As for side efffects, these medications (which I refer to as "designer meds") are so carefully engineered and targeted in their action that they almost never have side effects. The most likely side effect is a site reaction -- like a large bug bite where you injected. A non-event, really. For some of us, the worst side effect is financial, which won't be a problem in the UK.
My Enbrel 2x/week is actually working so well I'm increasing the days between shots now. Today I'll give my shot and its been 5 days and I feel good. At the end of this month my dose is changing to 1x/week, so I thought I should start stretching doses out a bit to get my body accustomed to less Enbrel. That way I'll have a few extra injections always on hand in case there's a delayed shipment.
Can't wait to hear how you do. If you don't like needles, there's the"Sureclick" injectors. They're a breeze!

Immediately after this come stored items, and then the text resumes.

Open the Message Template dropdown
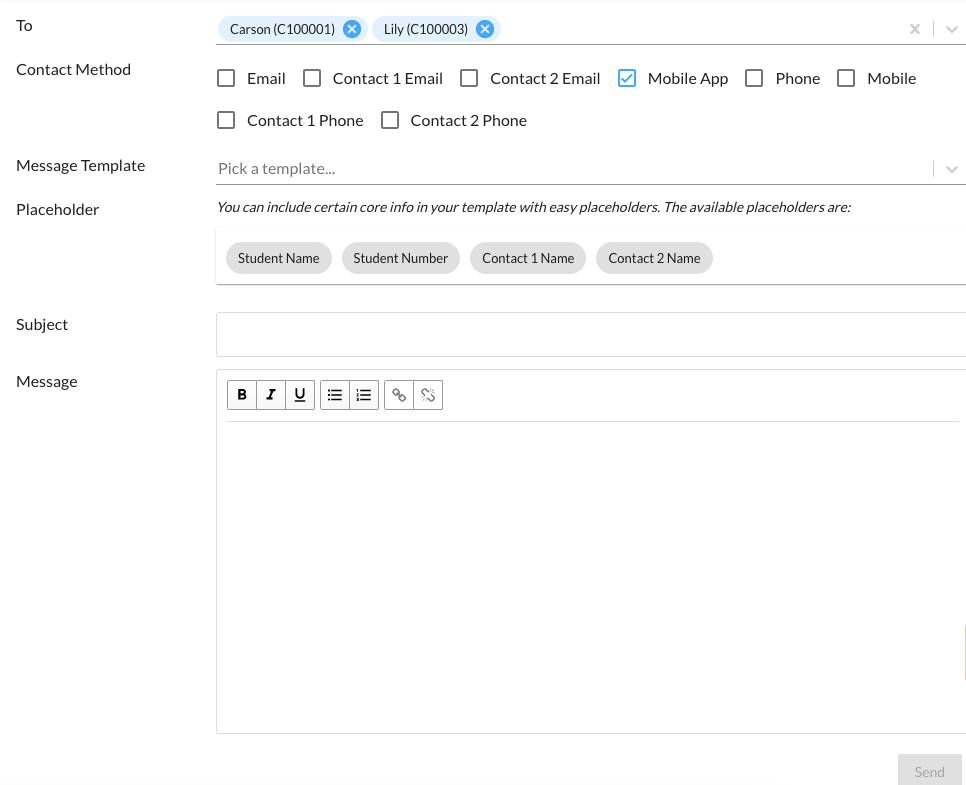 [951, 169]
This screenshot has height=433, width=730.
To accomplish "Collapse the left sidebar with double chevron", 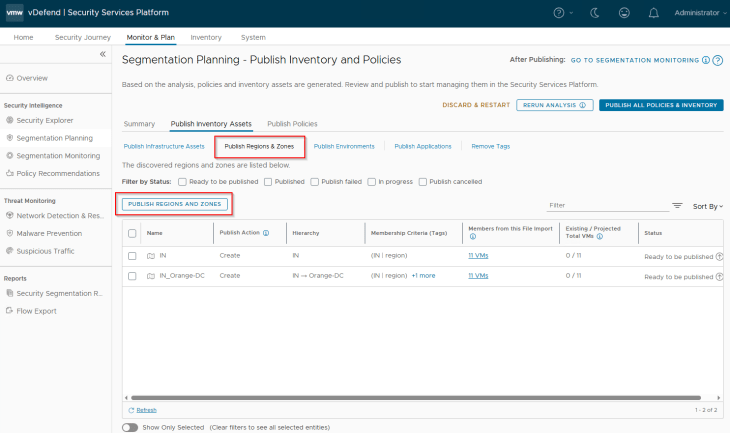I will pyautogui.click(x=102, y=54).
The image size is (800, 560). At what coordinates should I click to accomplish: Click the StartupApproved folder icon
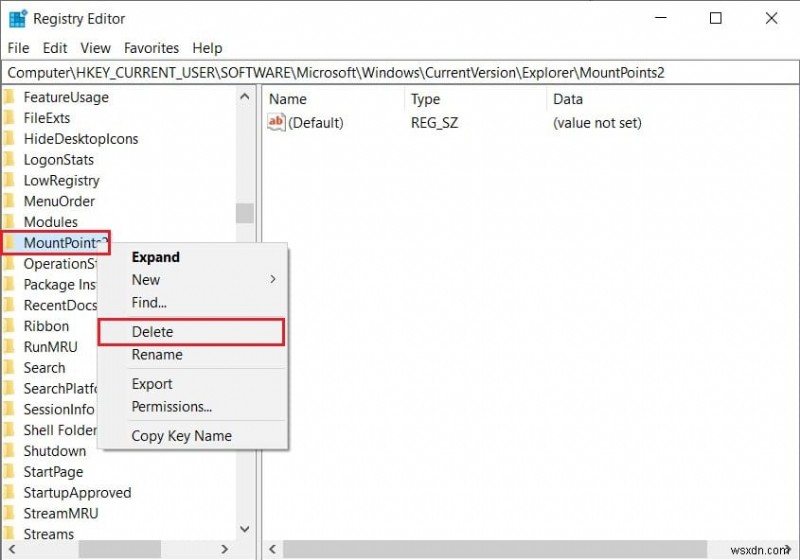pos(10,493)
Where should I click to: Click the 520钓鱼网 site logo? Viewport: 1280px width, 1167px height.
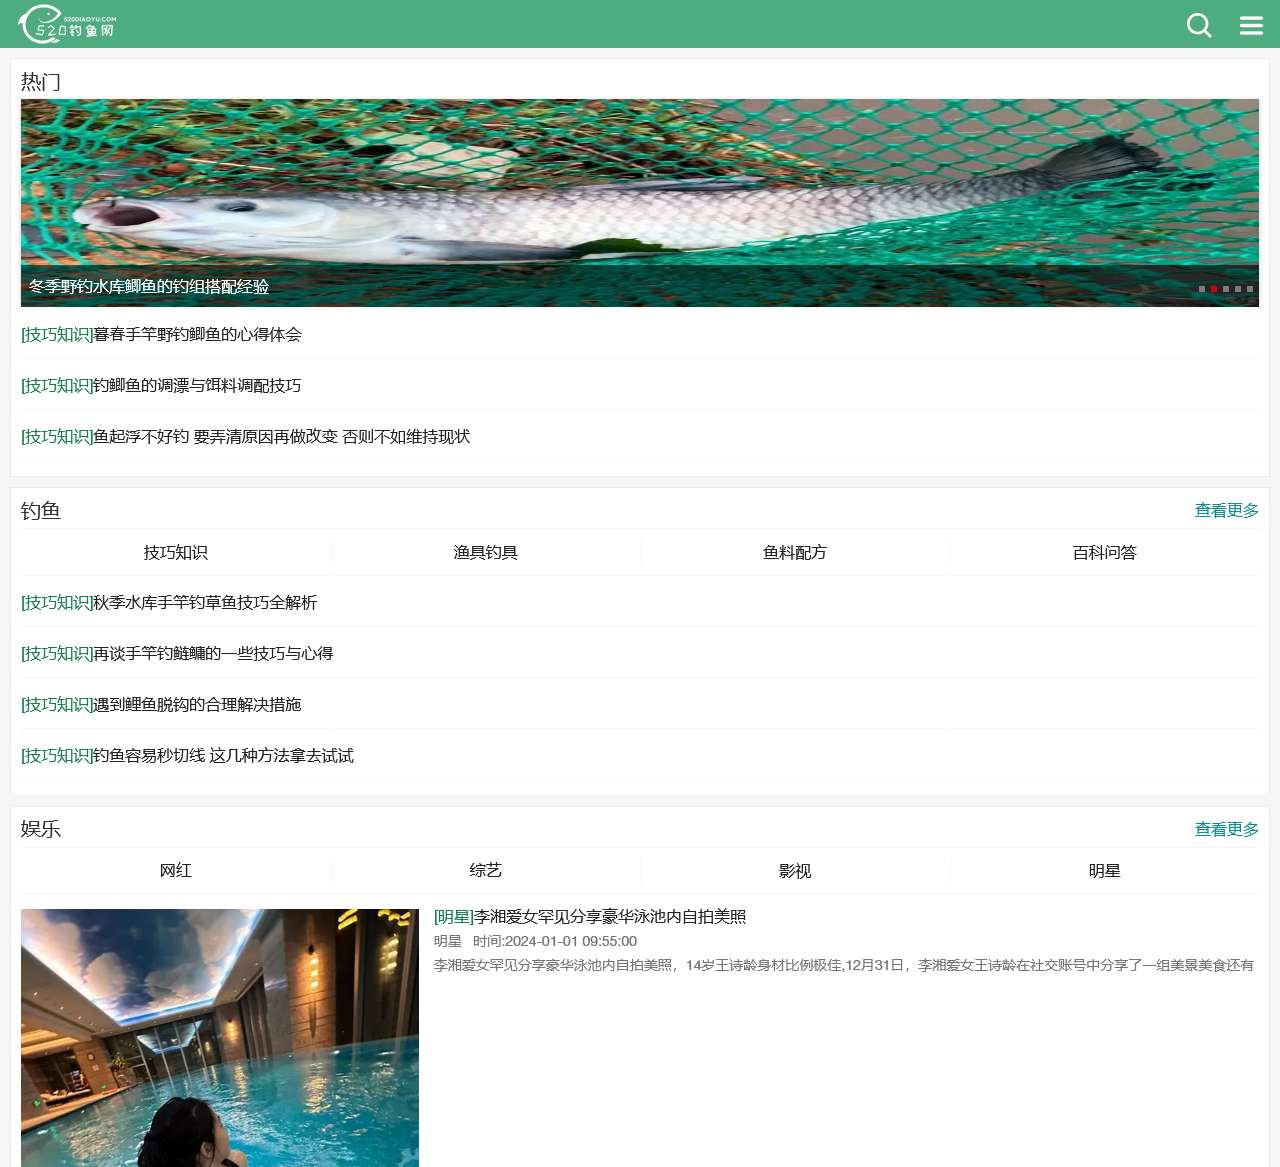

My dose is once a week and although I am not overkeen on injecting myself, I inject mtx so I am used to it. It is just having to do 2 injections a week. But I am told Mtx is going over to a pen, which my Rheumy nurse showed me, but I really struggled to use the demo because my hands are bad, the syringe was easier for me to manipulate.
Grandma J said:
My Enbrel 2x/week is actually working so well I'm increasing the days between shots now. Today I'll give my shot and its been 5 days and I feel good. At the end of this month my dose is changing to 1x/week, so I thought I should start stretching doses out a bit to get my body accustomed to less Enbrel. That way I'll have a few extra injections always on hand in case there's a delayed shipment.
Can't wait to hear how you do. If you don't like needles, there's the"Sureclick" injectors. They're a breeze!
I am new here but I am really scared to start Enbrel. I am a smoker so the cancer chance might increase with Enbrel, so don’t know if I should start it?
Hi Tasha. Funny - I’m looking at Enbrel too (hopefully) so it was nice to see your post, and timely. I have booked with my family doc to get the TB test (RA had told me I needed this done before I could apply for Enbrel) My hubby is 12 yrs older then me too. Hoping you do amazing on it!